Quoiqu’il en soit, la constitutionnalité de la clause de délégation litigieuse ne pourrait que difficilement être contestée, dans la mesure où les quatre conditions fixées par la jurisprudence paraissent réunies en l’espèce (sur ces conditions, voir les développements d’Auer, Malinverni et Hottelier, in Droit constitutionnel suisse, Vol. I., Berne 2000, p. 571, n° 1630 et ss et la jurisprudence citée) : (1) Le droit cantonal genevois n’interdit pas au législateur de recourir au mécanisme de la délégation législative. (2) La délégation se limite à une matière déterminée, à savoir l’établissement d’une liste de professions de la santé soumises à la LS et la détermination des conditions spécifiques de leur droit de pratique. (3) Elle figure dans une loi au sens formelle (art. 71 al. 3 LS). (4) Tout en habilitant le Conseil d’Etat à restreindre la liberté économique, le législateur a enfin indiqué l’objet, le but et l’étendue de la compétence déléguée. La délégation porte sur les professions de la santé à soumettre à la surveillance des autorités et les conditions spécifiques de leur droit de pratique (art. 71 al. 3 LS). Son but consiste à pouvoir contrôler les activités qui ont des incidences sur la santé publique (art. 71 al. 1 LS), tandis que la notion de professions de la santé est circonscrite à l’art. 71 al. 1 LS comme étant celles où des soins au sens de l’art. 2 al. 2 LS sont fournis à des patients par des personnes entrant directement en contact avec eux.

* **Données sources**:

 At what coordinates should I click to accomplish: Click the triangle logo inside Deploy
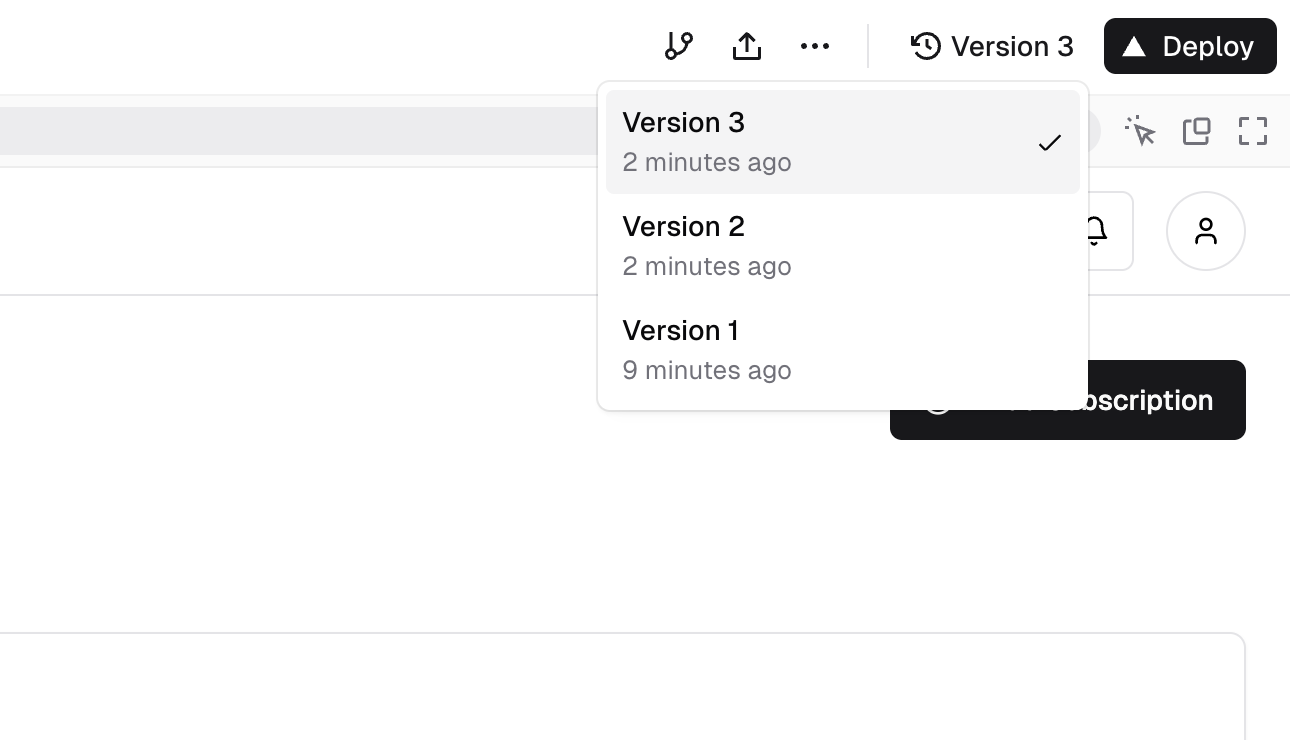click(x=1134, y=46)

* **Consigne**: Pouvez-vous reprendre le passage sur la délégation législative en matière de professions de la santé, à la suite de sa dernière phrase ?

* **Résultat**:
Force est donc d’admettre que la compétence du Conseil d’Etat d’établir comme de réviser la liste des professions médicales figurant à l’art. 1 RPS dispose d’une base légale suffisante en l’art. 71 al. 3 LS.

E. Les sanctions susceptibles d’être encourues en cas d’infraction à l’obligation de disposer d’un droit de pratique

Dans la mesure où la Direction générale de la santé apparaît déterminée dans sa volonté d’appliquer strictement les dispositions de la LS et du RPS sur le droit de pratique, et où aucun argument juridique solide ne permet de s’y opposer, il paraît utile de rappeler les risques encourus par les médecins et leurs collaboratrices lorsque celles-ci effectuent des soins relevant typiquement d’une profession de la santé, sans diplôme ou droit de pratique correspondant.
Les médecins et/ou collaboratrices concernés s’exposent dans un tel cas à des sanctions administratives, telles des avertissements, des blâmes ou des amendes (cf. art. 127 LS), voire, pour les premiers, à une limitation, un retrait ou une révocation de leur droit de pratique (cf. art. 128 al. 1 let. d LS). Les collaboratrices s’exposent au surplus à des poursuites pénales en application de l’art. 134 al. 1 let. d et e LS.
Sur un plan civil, et si un soin prodigué par l’une de ces collaboratrices venait à causer un dommage au patient, les médecins qui les emploient verraient en outre leur responsabilité engagée sur la base des art. 55 et 101 CO. Ils ne pourraient en effet pas se disculper en prouvant qu’ils ont fait preuve de toute la diligence requise dans la mesure où ils auront confié des tâches relevant de la profession d’assistante médicale à des personnes ne disposant pas du diplôme y afférent.
Dans ces conditions, nous ne pouvons donc que conseiller aux médecins concernés de régulariser la situation de leurs employées, soit en encourageant celles-ci, lorsqu’elles en remplissent les conditions, à requérir une autorisation de pratiquer idoine, soit en revoyant la répartition des tâches au sein de leurs cabinets médicaux.